CELINE
ET LES POLITIQUES ETRANGERS
* Otto ABETZ
(ambassadeur
du Reich à Paris): " Collaborationniste, moi ? Absentionniste,
voulez-vous dire... ABETZ m'a toujours détesté, moi, mon genre,
mes livres, ma personne, mais mes livres surtout... J'ai rencontré ABETZ pendant la guerre, deux ou trois fois, quelques minutes.
J'ai toujours
trouvé l'action politique d'ABETZ grotesque et désastreuse et
l'homme lui-même un fléau de médiocrité, un emplâtre de vanité
terrible, un clown pour cataclysme, comme son patron était un " mage
pour le Brandebourg ".
(Céline fait encore parler de lui, article du
Phare-dimanche, 25 mai 1947).
* Adrien
ARCAND (homme politique canadien, journaliste, dit le führer
canadien 1899-1967): " ARCAND a des
relations à l'extérieur du pays également. Il compte parmi ses
admirateurs étrangers des hommes haut placés et influents. Nadeau,
également directeur des pages culturelles du Devoir, consacre un
chapitre à une visite à Montréal, jusqu'ici restée mystérieuse, de
l'écrivain français Louis-Ferdinand Céline, un antisémite consommé.
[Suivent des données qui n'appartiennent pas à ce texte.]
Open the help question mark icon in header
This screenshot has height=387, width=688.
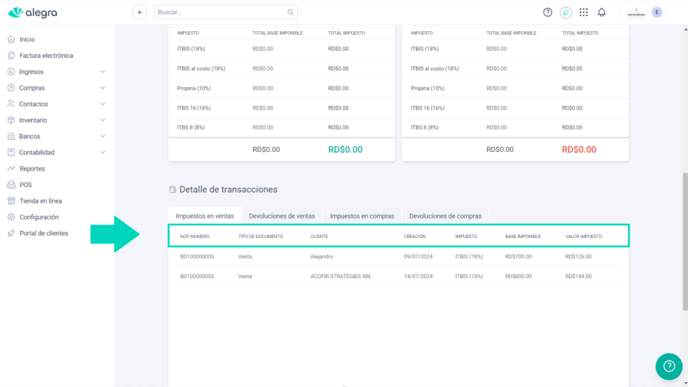click(x=547, y=12)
Les deux hommes ont-ils correspondu par la suite ?
Mystère. Mais Céline a bel et bien assisté aux réunions fascistes
preuve photographique à l'appui. (photo du 6/5/1938 au Cercle
Universitaire de Montréal). "
(Le Petit Célinien : J.F. Nadeau déterre
les secrets des fascistes québécois, 1 avril 2010).
*
BAO DAÏ (Empereur du Vietnam, renversé en 1955 -
guerre du Vietnam - se retire en France, 1913-1997): "
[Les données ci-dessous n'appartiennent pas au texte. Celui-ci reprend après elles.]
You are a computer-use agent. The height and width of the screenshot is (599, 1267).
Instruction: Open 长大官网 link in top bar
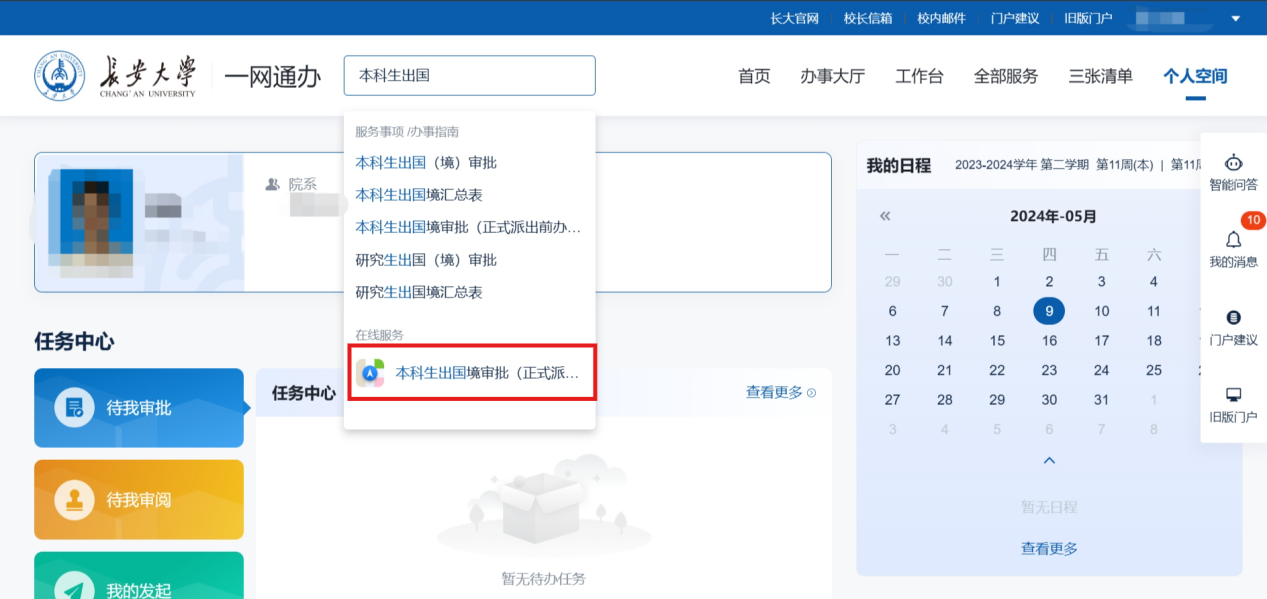794,18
Louis-Ferdinand Céline se pique de n'écrire que pour
lui-même. Mais en dehors des petits jeunes gens qui
lisent sa prose licencieuse, il compte des lecteurs de
marque, même un empereur en exercice, si l'on peut dire,
S.M. BAO DAÏ, qui règne sur le lointain Annam.
Voilà trois ans, l'empereur d'Annam devant faire une
retraite qui lui était commandée par les rites n'en
décida pas moins d'emporter quelques livres français
dont il est grand amateur. Une main amie avait glissé
dans le paquet Le voyage au bout de la nuit.
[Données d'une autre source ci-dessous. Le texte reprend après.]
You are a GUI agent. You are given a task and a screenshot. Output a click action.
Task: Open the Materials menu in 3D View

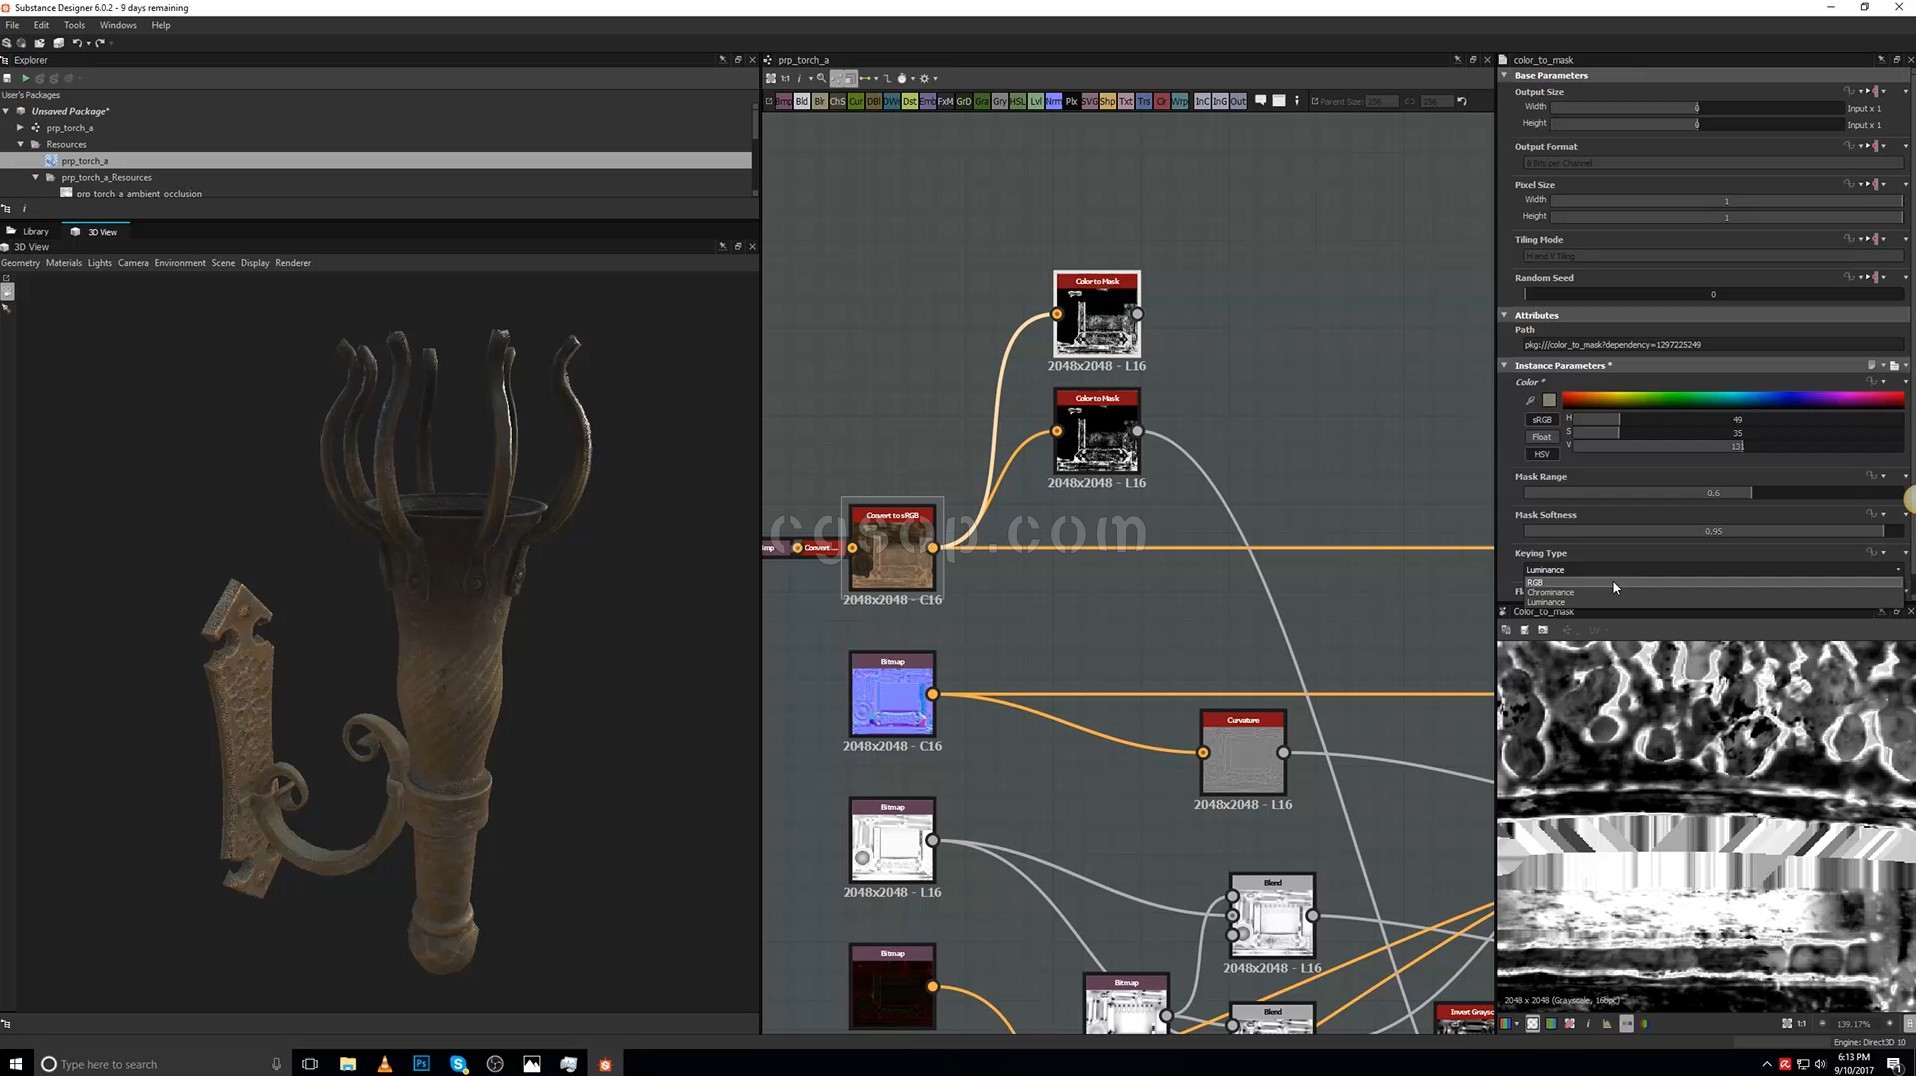(63, 263)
BAO DAÏ, qui connaissait l'ouvrage de réputation,
s'en saisi aussitôt et il le lut d'une seule traite
jusqu'à l'aube. - Pour moi aussi, disait-il en riant à
un ami français, qui nous rapporte l'anecdote, ce fut
mon voyage au bout de la nuit... Sa Majesté lira-t-elle
Mort à crédit dans les mêmes conditions ?
(1er août
1936, Le Nouveau Cri, dans l'Année Céline 2009).
* Folke
comte de BERNADOTTE: Diplomate, vice -Président de la Croix-Rouge
suédoise, nommé médiateur des Nations-Unies en Palestine le 20 juin
1948 afin de superviser l'application du plan de partage. Il fut
victime d'un attentat sioniste commandité par Yitzhak Shamir à
Jérusalem ouest le 17 sept.1948.
L'épisode de Rigodon s'inspire de la rencontre à Copenhague en
1945, à l'hôtel d'Angleterre, où Céline le remercia de l'autorisation
qui lui avait été accordée de quitter Flensburg par le train de la
Croix-Rouge. Céline évoque maintes fois son assassinat tant dans ses
romans que sa correspondance, comparant son sort à celui de Robert
Denoël, également tué par balles à proximité de son véhicule.
(Bibliographie, Céline
3, Romans II, IV, libération, 30 juin 2005).
*
Hermann BICKLER (dit Lichten-Berger, dit Faust, dit
Walter, avocat lorrain, autonomiste, devenu colonel SS,
puis préfet, 1904-1984 ; c'est grâce à lui que les
frontières du Danemark purent s'ouvrir aux époux
Destouches) : " Il apparaissait parfois dans ces
moments-là, à l'image de ses livres, comme un cynique
cruel. En réalité, il était chaleureux et pouvait en
tant qu'ami être d'une cordialité incomparable. Mais il
ne se faisait pas d'illusions sur les humains. Il avait
voyagé en Amérique et en
Afrique pour le compte de la Société des Nations et
avait même visité l'Union soviétique. Il avait raconté
de façon terrifiante l'effondrement de la France en
1940, et ses livres sur le chaos
allemand de 1945 eux aussi ne se lisent guère
différemment. Il portait un jugement pessimiste sur la
guerre et sur la position des Allemands dans celle-ci.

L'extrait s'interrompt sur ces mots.